20 Dec 2011

Cover To Cover: UNCANNY X-FORCE #18


UNCANNY X-FORCE #18
Writer: Rick Remender
Art: Jerome Opeña, Esad Ribic & Dean White
Marvel $3.99

Stewart R: We’re a day before the new comics hit the stands, and even a new Uncanny X-Force comic will be amongst their number, but I couldn’t let us reach the new delivery without explaining why Rick Remender’s title made it into my ‘Book of the Week’ slot in that right hand column. As always I will keep this as SPOILER FREE as possible as I suspect many more of you will be picking this up in a monthly collection or perhaps trade hard/paperback form in the coming months...and well you should!

It certainly wasn’t for that glossy black plastic covering, though it did play a very small part. Sometimes I do feel that the polybagged delivery of a comic is just a gimic - honestly, how many digital codes are Marvel expecting to be stolen from copies of Avenging Spider-Man sat on the shelves? Sometimes however, sheathing the comic adds an extra level of excitement to an experience you were already expecting to be exhilarating and in this instance I thought it made more of a statement about this issue marking the end of things started nearly two years ago in #1.

Nearly all ongoing, long-running superhero titles tend to end each issue with some sort of punctuated, cliffhanger moment and they’ve been present in Uncanny X-Force through the run so far, not least in UXF #17 which paused moments before the the love-triangle battle that many of us had been anticipating for months. What I’ve enjoyed about this particular title is that the beginning pages of the following issues normally shift the focus elsewhere to another thread of the story rather than sating our appetites straight out of the blocks. Here, Remender chooses to flick back to the brilliant battle of the elemental forces from the Age of Apocalypse as the ‘alternate’ Sunfire and Iceman wage their ongoing battle across three simple, uniform panels. This is followed by a brilliant scene involving the currently mind-controlled Deathlok fighting the brainwashing of War with some brilliant reasoning.

It’s then that we get to the proper ‘nitty-gritty’ of the fight that we paid the entrance fee for and it couldn’t be better. Opeña’s illustration of the deadly scuffle is succinct but for me the conflict was elevated by the psychological baiting and blocking that takes place between Archangel and Fantomex who are fighting over the future of the world while using their relationships with Psylocke as the ammunition. It’s evident that it’s a fight in which no one can possibly be a real winner and that’s where it really grips you; you’re waiting to see just how badly each character loses and whether any small glimmer of happiness is in store for the conflicted threesome.

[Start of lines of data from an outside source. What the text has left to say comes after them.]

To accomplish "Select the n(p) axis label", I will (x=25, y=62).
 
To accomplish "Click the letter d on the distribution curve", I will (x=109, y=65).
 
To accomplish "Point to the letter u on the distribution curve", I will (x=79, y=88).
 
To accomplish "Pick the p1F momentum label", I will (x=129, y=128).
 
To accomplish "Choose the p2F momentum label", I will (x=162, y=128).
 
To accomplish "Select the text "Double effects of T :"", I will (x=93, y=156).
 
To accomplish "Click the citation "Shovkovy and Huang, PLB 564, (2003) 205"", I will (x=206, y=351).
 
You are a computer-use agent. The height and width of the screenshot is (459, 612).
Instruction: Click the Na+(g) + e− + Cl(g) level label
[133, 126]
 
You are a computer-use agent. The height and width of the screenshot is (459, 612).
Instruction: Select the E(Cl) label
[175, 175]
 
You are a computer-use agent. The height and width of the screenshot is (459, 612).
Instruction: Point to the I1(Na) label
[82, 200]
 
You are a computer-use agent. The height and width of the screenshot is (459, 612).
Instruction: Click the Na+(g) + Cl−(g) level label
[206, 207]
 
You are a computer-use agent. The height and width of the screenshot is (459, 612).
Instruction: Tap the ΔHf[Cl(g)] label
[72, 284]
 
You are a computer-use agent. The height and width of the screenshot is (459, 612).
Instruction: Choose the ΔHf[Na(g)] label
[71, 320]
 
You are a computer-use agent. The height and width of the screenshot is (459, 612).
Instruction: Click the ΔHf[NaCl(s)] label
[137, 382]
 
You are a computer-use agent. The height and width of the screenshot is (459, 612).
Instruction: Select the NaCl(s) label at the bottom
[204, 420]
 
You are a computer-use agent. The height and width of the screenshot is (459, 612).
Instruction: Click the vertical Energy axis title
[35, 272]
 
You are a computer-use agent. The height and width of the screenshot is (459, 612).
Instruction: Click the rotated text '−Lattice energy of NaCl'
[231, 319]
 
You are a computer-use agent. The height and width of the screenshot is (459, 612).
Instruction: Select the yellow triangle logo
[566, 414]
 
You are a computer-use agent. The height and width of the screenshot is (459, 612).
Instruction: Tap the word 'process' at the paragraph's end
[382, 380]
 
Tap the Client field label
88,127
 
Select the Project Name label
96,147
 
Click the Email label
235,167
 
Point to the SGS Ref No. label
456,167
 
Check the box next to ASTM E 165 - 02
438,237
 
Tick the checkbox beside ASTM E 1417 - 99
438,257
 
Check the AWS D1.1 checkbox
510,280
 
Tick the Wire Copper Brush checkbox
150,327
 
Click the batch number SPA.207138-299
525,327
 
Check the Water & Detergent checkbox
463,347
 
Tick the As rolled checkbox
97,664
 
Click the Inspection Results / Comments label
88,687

Page after page you turn and more and more story hits you in the face, with Remender looking back to plot threads left hidden since the earlier arcs now laid bare, while also looking forward with equally troubling revelations that will surely vex this team in the years - by the gods of Asgard I’m hoping this writer remains with this title for that long - to come. When the surprises do pop out of the woodwork - there is a nice nod to a competing publishers ‘golden boy’ which made me offer up a wry smile - Opeña really gets to cut loose with his cinematic action stylings and I love the way that we get to catch small glimpses of wonder in the surroundings that make up the World. I’m not sure a colourist has been mentioned as often and with as much gushing praise as Dean White has been in the past couple of years, but if ever a palette specialist was solely responsible for providing a series with it’s own distinctive atmosphere it’s him. For a team that gets carved up so often (and dishes out the cuts and bullet-holes while they’re at it) White is very careful to use the sanguine rouge at only limited key moments which make them all the more prominent.

So what about the ending? Well, the last 9 pages really do offer up a little of everything and show the breadth of vision that the creative team have. From the intimate, heartfelt tenderness and remnants of hope that two individuals can find in the darkest of times (including a neat shift tot he art of Esad Ribic), through to the unending resilience that characters unused to being labelled as ‘heroes’ can have to make sure that the job gets done, we witness it all. Put simply, I believe that the first 18 issues of Uncanny X-Force has been one of the very best regular reading experiences I’ve ever had and this last instalment of The Dark Angel Saga is a fitting end to what I can only hope is an early chapter in a veritable tome of tales about this current X-Force embodiment. Essential and unmissable. 10/10

2 comments:

Tom P said...

100% agreed.

Joe T said...

Strongly disagree. I felt this issue was very weak, and it felt rushed. Victim of hype.